Does opening a tap in a sink affect the radial speed of the water around the jet?

Question

Does the speed of the water flowing radially outwards from a water jet impacting a sink depend on how far the tap is opened?

At the moment, I understand that the maximum velocity of the water in the vertical jet is constant regardless of how far the tap is open (as it is accelerated by gravity, and disregarding air-resistance), but the volume flow rate is greater the further the tap is opened.

I'm thinking that a higher volume flow rate results in a greater depth around the bottom of the jet which reduces the effect of friction between the water and the sink as the contact surface of the water has reduced, which would decelerate the water at a lower rate than if it were shallower, but am not sure.

Could someone explain precisely how opening a tap affects the radial speed of the water around the bottom of the jet?

EDIT

I should have clarified that, for my question, the area is variable. What I had in mind was more like a variably sized circular hole beneath a constant-height water tank. I used the word "tap" for simplicity, but I realise now this is a bad substitute, and has caused more confusion than intended.

Answer 1

The speed at which water leaves the tap is not constant, as it has a finite area, which remains roughly constant, so increased flow does indeed increase the velocity. ($\dot m= \rho\, VA$)

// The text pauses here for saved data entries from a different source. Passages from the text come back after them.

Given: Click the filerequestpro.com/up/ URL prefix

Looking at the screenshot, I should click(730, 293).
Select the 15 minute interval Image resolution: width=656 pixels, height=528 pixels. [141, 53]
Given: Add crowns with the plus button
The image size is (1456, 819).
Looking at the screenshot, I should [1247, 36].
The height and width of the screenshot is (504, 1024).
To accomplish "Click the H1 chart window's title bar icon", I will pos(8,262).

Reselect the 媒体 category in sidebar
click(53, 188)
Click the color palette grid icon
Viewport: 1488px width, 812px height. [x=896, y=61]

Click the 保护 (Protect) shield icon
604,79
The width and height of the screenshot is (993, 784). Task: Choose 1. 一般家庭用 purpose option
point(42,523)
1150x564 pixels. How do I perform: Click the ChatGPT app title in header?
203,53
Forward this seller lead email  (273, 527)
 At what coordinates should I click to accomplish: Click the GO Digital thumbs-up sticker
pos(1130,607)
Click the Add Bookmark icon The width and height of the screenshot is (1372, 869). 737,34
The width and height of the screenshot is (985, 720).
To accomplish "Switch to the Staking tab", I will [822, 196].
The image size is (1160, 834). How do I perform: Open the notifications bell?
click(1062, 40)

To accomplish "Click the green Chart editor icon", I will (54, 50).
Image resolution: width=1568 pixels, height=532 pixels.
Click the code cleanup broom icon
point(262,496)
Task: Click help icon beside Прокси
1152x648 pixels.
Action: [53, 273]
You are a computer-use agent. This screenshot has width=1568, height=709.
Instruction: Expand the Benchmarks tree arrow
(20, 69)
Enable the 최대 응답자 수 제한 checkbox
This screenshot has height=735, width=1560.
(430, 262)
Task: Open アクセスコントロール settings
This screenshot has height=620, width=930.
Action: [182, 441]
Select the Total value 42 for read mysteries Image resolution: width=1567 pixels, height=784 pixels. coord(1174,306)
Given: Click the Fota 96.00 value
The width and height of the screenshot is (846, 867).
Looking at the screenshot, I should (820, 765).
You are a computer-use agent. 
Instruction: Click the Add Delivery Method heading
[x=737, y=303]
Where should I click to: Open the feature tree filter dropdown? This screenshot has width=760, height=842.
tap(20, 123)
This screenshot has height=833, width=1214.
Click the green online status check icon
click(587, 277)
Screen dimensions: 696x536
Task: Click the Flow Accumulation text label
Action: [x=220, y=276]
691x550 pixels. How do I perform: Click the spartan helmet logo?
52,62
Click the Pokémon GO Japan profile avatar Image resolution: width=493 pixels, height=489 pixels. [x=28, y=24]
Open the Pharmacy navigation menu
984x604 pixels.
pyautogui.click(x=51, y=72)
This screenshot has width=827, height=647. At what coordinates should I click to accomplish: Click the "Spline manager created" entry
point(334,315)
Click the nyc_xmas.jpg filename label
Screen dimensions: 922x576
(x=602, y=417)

However, we can still ask the question of how the flow profile of water flowing outward from a jet is dependant on flow rate when jet velocity is held constant.

First let's calculate the reynolds number:

$$Re=\frac{\rho V D}{\mu} \approx \frac{1000\frac{kg}{m^3}\,2\frac{m}{s}1\,cm}{900 Pa\,\mu s}\approx 20000$$

So the viscous effects are going to be tiny during the transition, which means we can use bernoulli's equation. The pressure will be at atmospheric, before and after the transition, and the height will be the same, so the velocity will be the same.

In conclusion, the spray will just get thicker, but remain at the same velocity when the flow rate is increased. Of course, far from the jet the viscous effects will begin to matter more as the fan thickness decreases, and the reynolds number drops. Then indeed the thicker flow will remain at high speed for longer.